While reading Mornings on Horseback, it would be easy to judge him by today’s standards as a number of people have.  "He was rich, so he much have been greedy and had everything handed to him on a silver platter"  or "he was born with a silver spoon in his mouth."

While certainly his wealth made his life easier, the world has its ways of evening things out.  TR’s fights with asthma were far more serious than I ever anticipated.  As TR’s family described them, they were far, far worse than my own bouts with childhood asthma.  His father (Theodore Roosevelt I) told him someone around 1870:

Theodore, you have the mind, but you have not the body, and without the help of the body the mind cannot go as far as it should.  …You must make your body….  It is hard drudgery to make one’s body, but I know you will do it.

His father, though he was very wealthy, was very involved in philanthropy, particularly for orphans and street children.  TR got his tireless work ethic from his father.

To suggest that TR never had hardships because he wealthy is simply irresponsible and inaccurate.  For an example, one only need look to February 1884.  On the 12th, TR’s wife of three years, Alice, gave birth to his first daughter.  On the 14th, at 3am, his mother died.  On the same day, February 14, 1884, at 2pm, Alice died as well.  Bright’s disease they said.  That day shook TR for years. 

Before modern Republicans ever coined the phrase "compassionate conservative," TR was one.  During his time in the New York state assembly, TR pushed through a bill that ended cigar-making in homes.  Not for health reasons mind you.  The practice of the day was for companies to hire immigrants to make cigars in company-sponsored housing.  When they didn’t produce what the company thought they should, they kicked them out on the street.

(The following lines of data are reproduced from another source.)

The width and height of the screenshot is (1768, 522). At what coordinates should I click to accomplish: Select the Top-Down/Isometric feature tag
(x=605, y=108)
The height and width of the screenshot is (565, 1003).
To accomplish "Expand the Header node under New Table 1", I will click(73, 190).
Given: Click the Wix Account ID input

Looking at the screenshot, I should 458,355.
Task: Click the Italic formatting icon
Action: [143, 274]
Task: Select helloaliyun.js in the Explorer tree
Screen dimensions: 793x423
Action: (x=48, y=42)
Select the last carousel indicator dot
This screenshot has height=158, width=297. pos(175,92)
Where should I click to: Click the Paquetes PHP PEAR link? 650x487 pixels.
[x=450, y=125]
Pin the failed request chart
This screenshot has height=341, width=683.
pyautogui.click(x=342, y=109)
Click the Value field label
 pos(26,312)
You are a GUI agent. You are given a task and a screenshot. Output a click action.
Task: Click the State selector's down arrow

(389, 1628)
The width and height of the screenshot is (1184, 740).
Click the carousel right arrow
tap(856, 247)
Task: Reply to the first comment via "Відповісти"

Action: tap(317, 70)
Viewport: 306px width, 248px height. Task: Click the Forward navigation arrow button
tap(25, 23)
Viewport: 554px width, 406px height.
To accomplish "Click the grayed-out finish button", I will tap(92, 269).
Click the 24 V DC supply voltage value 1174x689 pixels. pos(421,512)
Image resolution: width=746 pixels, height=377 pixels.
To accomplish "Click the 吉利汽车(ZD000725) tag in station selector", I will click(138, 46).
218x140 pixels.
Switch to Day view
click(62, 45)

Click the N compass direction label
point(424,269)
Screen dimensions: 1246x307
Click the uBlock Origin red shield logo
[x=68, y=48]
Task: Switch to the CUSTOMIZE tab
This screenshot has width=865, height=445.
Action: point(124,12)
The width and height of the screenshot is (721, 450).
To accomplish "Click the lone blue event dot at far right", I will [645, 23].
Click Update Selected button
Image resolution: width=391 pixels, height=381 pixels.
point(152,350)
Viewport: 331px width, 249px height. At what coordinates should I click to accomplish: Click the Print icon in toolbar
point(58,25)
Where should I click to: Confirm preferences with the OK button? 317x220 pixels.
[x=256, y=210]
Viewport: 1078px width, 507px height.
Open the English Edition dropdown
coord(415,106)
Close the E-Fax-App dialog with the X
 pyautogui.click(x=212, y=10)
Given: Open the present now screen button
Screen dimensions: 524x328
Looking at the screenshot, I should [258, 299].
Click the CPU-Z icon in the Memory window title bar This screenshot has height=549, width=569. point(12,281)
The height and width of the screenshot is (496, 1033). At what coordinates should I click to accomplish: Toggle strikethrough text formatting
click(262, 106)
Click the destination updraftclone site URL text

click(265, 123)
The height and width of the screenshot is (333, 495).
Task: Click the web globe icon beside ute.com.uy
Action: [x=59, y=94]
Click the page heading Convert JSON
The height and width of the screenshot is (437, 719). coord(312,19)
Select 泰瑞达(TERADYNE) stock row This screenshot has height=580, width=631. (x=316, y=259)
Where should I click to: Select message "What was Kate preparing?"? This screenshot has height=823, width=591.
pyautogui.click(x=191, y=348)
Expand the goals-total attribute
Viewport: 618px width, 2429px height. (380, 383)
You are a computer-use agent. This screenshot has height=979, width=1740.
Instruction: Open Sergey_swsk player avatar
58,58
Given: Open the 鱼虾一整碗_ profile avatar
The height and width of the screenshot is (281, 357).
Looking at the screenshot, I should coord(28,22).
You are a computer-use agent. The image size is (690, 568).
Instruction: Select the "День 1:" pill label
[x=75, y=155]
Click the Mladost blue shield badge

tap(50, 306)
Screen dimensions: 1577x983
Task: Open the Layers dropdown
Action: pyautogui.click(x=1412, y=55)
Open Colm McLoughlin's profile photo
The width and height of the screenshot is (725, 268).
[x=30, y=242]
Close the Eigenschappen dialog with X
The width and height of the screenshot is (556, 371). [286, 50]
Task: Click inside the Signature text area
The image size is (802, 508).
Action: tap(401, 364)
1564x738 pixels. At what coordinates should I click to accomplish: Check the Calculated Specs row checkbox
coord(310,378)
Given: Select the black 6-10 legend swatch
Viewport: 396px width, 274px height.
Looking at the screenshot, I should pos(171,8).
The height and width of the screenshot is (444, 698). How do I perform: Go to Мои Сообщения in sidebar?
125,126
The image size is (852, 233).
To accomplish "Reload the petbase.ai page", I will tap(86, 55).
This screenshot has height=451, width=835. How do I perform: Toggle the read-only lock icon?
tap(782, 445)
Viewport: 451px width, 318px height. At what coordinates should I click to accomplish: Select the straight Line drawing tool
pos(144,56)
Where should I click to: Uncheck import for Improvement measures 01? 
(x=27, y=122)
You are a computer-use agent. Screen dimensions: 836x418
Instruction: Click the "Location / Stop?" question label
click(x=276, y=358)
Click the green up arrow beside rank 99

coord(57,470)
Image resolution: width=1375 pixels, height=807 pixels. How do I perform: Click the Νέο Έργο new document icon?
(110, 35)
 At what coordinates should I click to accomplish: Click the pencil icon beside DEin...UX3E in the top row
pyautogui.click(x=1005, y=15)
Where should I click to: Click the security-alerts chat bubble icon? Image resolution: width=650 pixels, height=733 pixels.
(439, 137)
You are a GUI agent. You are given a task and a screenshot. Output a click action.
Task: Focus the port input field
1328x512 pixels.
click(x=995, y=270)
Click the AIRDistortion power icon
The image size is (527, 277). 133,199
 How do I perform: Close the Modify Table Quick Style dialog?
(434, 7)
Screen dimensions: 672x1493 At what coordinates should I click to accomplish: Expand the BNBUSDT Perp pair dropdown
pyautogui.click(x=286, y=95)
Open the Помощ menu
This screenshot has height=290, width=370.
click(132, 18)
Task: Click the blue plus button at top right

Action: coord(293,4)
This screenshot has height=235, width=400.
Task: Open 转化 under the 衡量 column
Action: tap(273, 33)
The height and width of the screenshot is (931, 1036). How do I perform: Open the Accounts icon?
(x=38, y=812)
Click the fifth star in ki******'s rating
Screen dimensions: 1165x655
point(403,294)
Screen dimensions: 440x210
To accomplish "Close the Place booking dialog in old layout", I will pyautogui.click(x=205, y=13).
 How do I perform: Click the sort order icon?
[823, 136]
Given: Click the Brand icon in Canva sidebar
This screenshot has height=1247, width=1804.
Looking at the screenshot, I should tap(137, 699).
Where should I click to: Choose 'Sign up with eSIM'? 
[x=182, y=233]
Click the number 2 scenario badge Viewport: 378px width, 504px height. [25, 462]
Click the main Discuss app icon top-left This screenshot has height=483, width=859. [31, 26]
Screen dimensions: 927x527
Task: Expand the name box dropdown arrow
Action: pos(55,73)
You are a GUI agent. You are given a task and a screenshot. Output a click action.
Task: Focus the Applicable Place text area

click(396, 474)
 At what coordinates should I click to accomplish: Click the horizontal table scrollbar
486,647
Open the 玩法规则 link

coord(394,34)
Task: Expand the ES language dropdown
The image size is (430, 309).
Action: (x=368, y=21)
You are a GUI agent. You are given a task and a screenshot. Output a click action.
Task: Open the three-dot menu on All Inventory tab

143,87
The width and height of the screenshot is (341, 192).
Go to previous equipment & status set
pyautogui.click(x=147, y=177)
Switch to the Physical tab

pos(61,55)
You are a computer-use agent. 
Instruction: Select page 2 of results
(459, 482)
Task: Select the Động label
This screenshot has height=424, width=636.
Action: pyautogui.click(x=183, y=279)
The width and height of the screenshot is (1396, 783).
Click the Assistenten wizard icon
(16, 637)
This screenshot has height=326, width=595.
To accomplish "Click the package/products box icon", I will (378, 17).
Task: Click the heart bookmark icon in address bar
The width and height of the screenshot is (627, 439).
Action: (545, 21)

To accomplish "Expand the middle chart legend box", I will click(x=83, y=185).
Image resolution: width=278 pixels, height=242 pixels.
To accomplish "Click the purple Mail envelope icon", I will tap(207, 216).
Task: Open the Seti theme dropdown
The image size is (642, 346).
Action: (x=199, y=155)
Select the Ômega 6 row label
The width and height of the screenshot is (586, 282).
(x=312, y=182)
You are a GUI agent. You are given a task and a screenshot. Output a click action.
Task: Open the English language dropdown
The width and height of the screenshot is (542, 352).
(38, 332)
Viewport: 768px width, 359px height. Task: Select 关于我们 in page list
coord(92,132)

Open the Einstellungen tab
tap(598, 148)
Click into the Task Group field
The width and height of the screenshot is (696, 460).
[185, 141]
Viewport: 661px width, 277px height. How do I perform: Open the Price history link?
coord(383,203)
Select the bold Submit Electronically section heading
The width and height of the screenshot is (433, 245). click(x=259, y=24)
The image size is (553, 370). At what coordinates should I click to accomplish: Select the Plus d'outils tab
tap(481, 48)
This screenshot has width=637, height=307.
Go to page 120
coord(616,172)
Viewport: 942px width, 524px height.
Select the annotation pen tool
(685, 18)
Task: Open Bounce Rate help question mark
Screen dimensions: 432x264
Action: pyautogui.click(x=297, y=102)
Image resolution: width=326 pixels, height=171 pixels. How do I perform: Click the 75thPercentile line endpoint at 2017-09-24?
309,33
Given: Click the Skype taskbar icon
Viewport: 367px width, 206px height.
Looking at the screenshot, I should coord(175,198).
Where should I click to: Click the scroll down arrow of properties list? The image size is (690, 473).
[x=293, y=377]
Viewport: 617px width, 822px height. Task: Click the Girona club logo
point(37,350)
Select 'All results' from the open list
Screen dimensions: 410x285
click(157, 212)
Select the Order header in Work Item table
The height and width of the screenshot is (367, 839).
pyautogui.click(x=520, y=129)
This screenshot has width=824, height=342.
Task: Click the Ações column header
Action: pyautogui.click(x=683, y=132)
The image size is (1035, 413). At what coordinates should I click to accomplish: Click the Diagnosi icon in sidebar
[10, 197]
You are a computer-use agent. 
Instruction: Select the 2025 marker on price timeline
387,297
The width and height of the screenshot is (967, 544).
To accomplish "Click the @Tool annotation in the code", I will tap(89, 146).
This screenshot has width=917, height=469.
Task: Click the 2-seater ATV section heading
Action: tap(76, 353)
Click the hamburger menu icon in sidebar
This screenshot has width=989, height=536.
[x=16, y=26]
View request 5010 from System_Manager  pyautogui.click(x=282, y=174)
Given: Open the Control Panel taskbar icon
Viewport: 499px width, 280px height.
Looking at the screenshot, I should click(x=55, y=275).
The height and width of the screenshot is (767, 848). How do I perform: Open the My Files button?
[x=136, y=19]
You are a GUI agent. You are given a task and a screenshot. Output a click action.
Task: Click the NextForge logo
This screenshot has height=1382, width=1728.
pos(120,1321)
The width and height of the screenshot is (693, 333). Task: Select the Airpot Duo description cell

TR’s real breakout in politics occurred at the 1884 Republican National Convention in Chicago.  TR engineered an unsuccessful bid to nominate George Edmunds over James  Blaine.  And though he failed, the event burst him onto the stage of national politics.  After failed, he wrote to his older sister Bamie:

It may be that the voice of the people is the voice of God in fifty-one cases out of a hundred, but in the remaining forty-nine it is quite as likely to be the voice of the devil, or, what is still worse, the voice of a fool. 

–June 8, 1884.

Perhaps TR really broke out of his "rich man" mold during his time in the Badlands of North Dakota.  Sure, he was a gentleman rancher and expected hard work from those in his employ.  But he also worked hard.  During the spring cattle roundups, he even stood night watch and worked to end a nighttime stampede.

I’d had never read any David McCullough books before and I knew very little about Theodore Roosevelt.  I’m certainly no expert at either now, but this read was well worth the time and effort.  McCullough frequently quotes the family correspondence which by modern standards is incredibly thorough.  Apparently the Roosevelts considered letter writing to be quite important.

In my opinion, Mornings on Horseback is a must read!